Your objective - The lines below must be transcribed exactly as given, with the images removed.

Data extract -
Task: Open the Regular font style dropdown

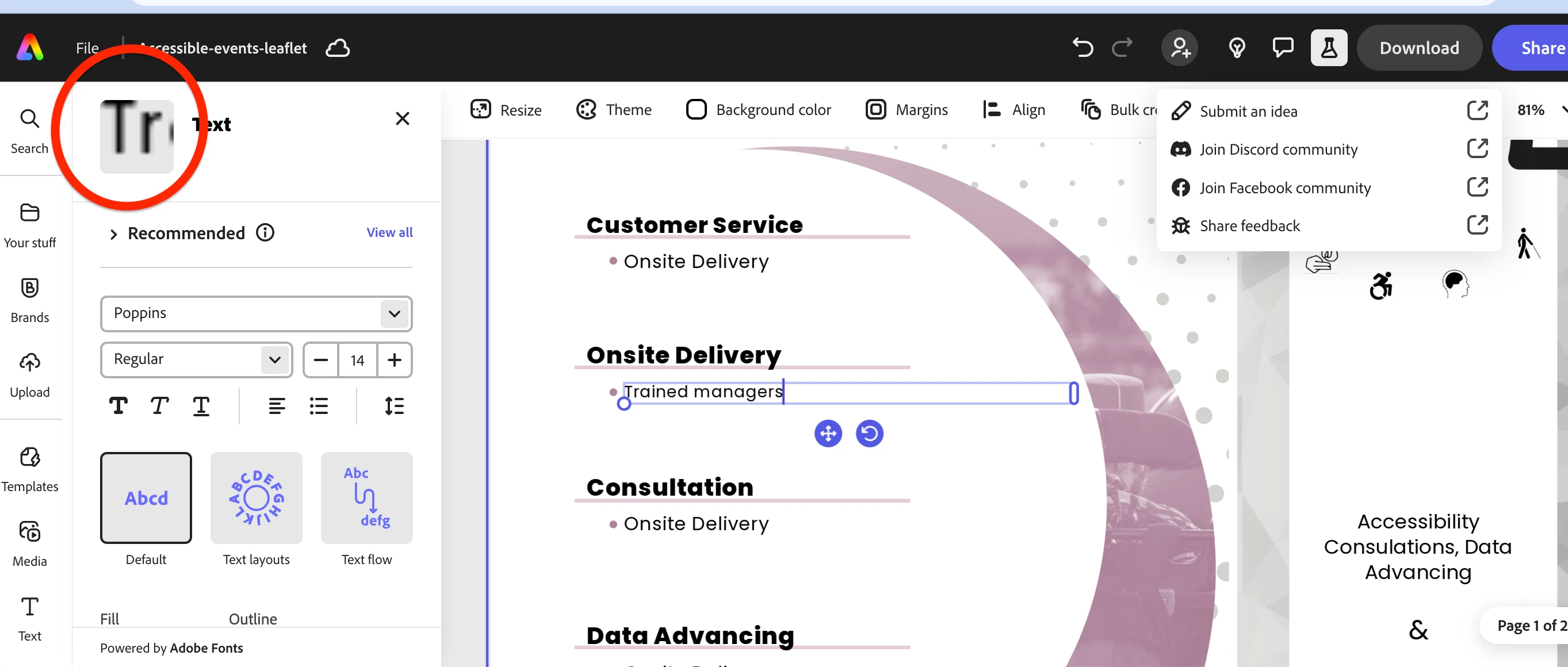Action: [x=196, y=359]
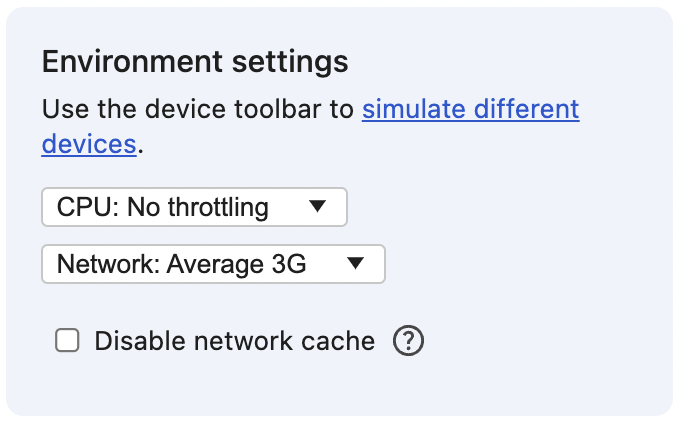The height and width of the screenshot is (422, 686).
Task: Click the 'Network:' label in the selector
Action: click(108, 265)
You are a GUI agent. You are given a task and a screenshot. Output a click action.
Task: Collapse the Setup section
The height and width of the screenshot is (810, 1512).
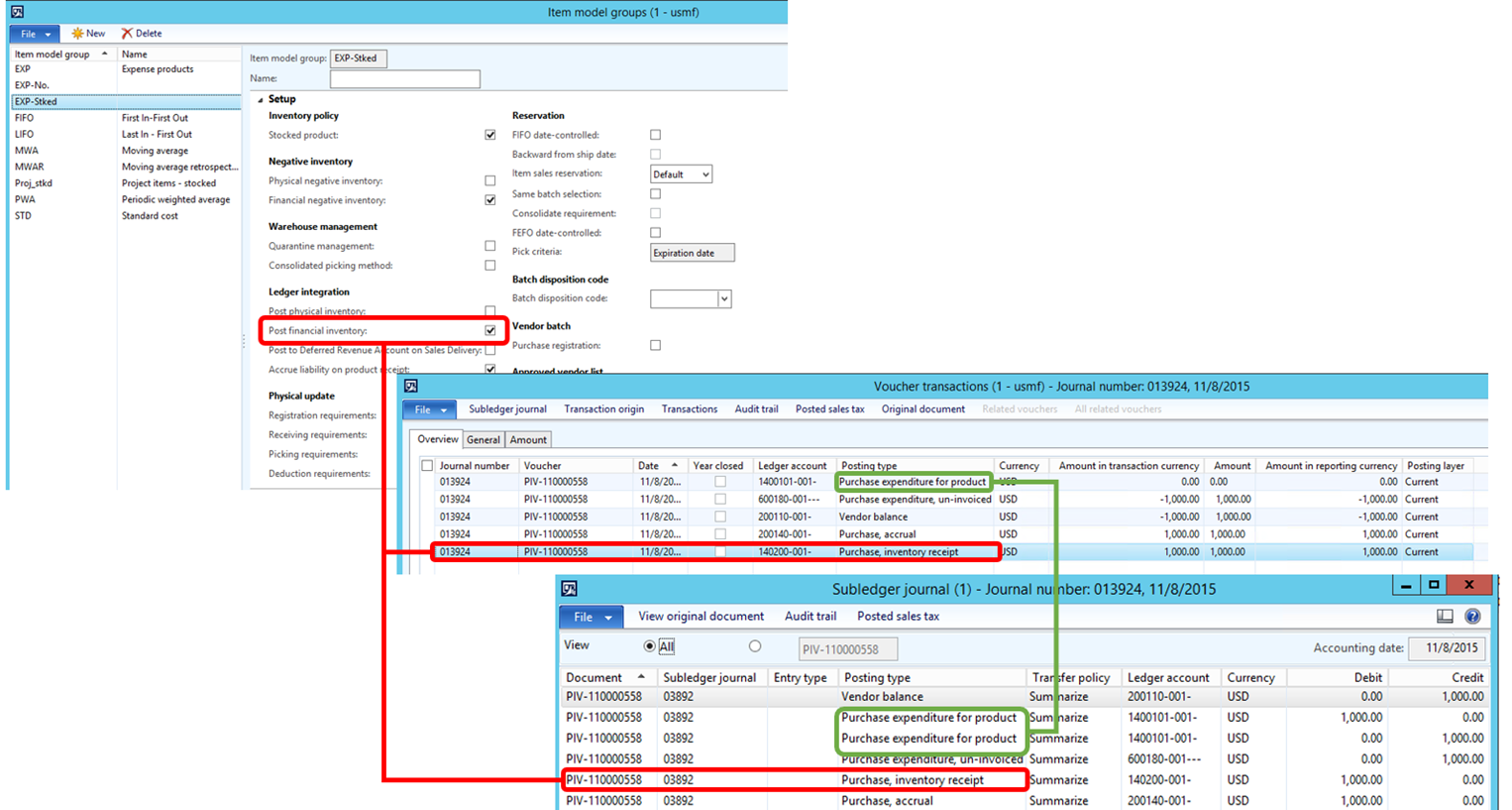point(261,99)
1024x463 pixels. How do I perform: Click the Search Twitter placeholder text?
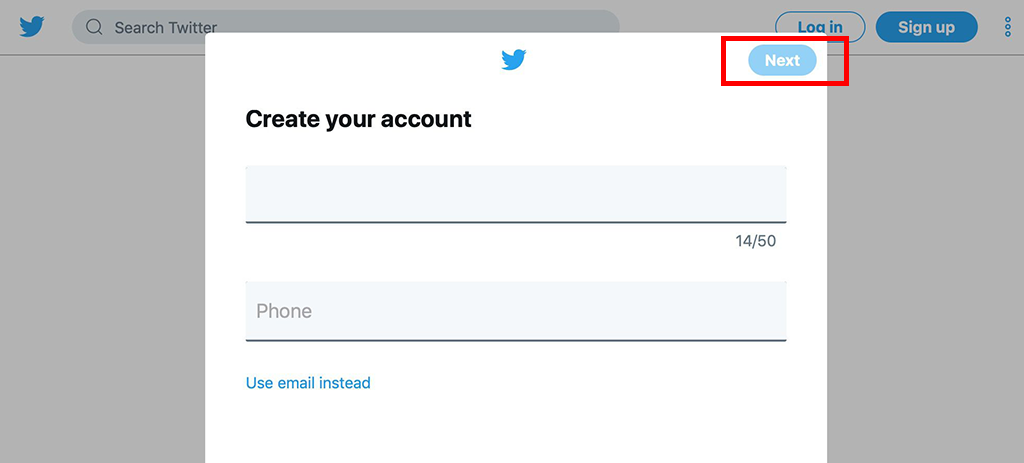166,27
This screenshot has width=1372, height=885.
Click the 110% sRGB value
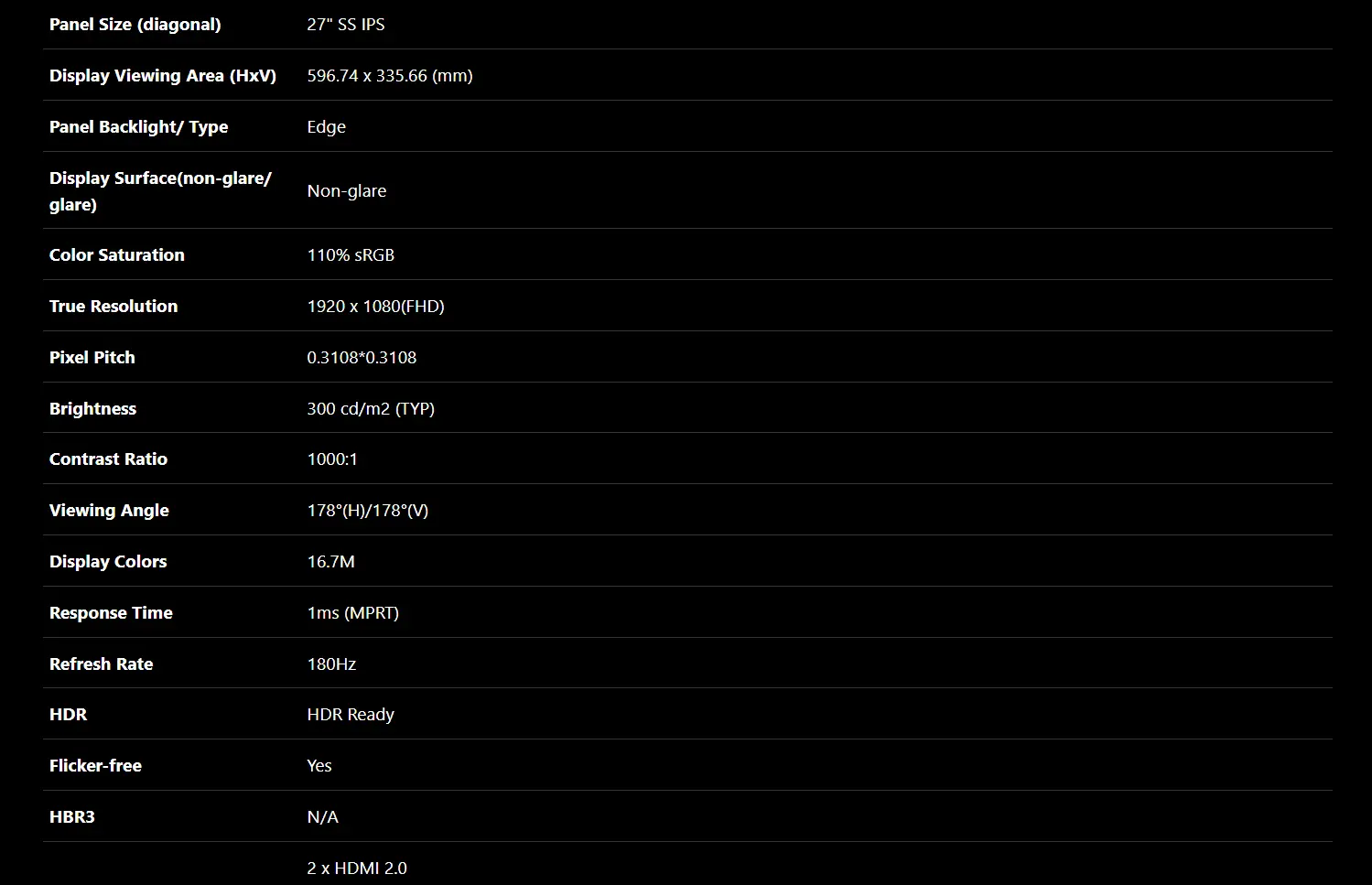pyautogui.click(x=350, y=255)
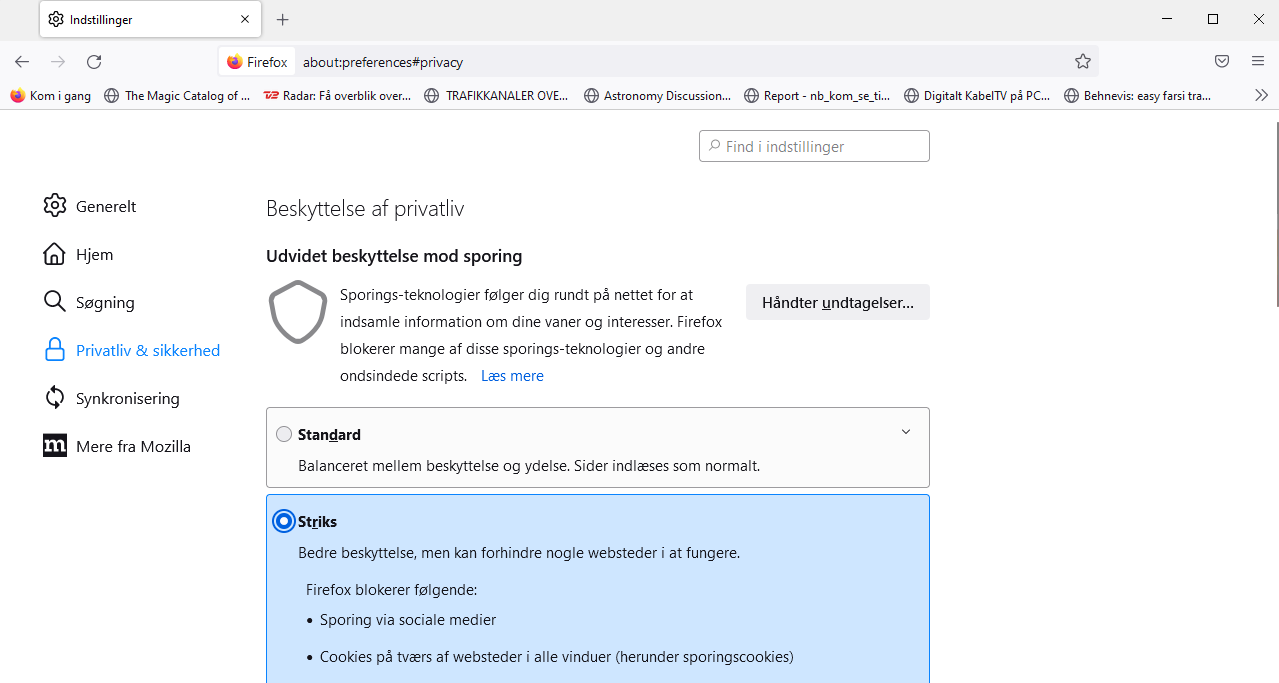Reload the current page

click(94, 61)
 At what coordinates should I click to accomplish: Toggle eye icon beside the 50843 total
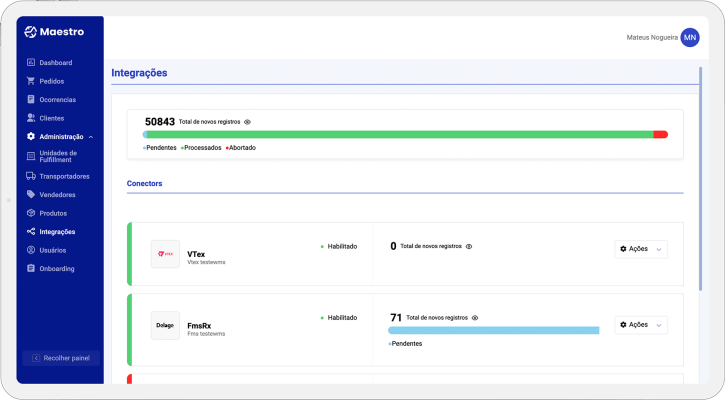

Answer to the problem -
Task: Open the Regular font style dropdown

Action: [x=196, y=359]
The height and width of the screenshot is (422, 686).
Task: Click the 'Network:' label in the selector
Action: click(108, 265)
You are a GUI agent. You are given a task and a screenshot. Output a click action.
Task: Collapse the Setup section
The height and width of the screenshot is (810, 1512).
point(261,99)
1024x463 pixels. How do I perform: Click the Search Twitter placeholder text?
166,27
This screenshot has width=1372, height=885.
Click the 110% sRGB value
pyautogui.click(x=350, y=255)
Reload the current page

click(94, 61)
 At what coordinates should I click to accomplish: Toggle eye icon beside the 50843 total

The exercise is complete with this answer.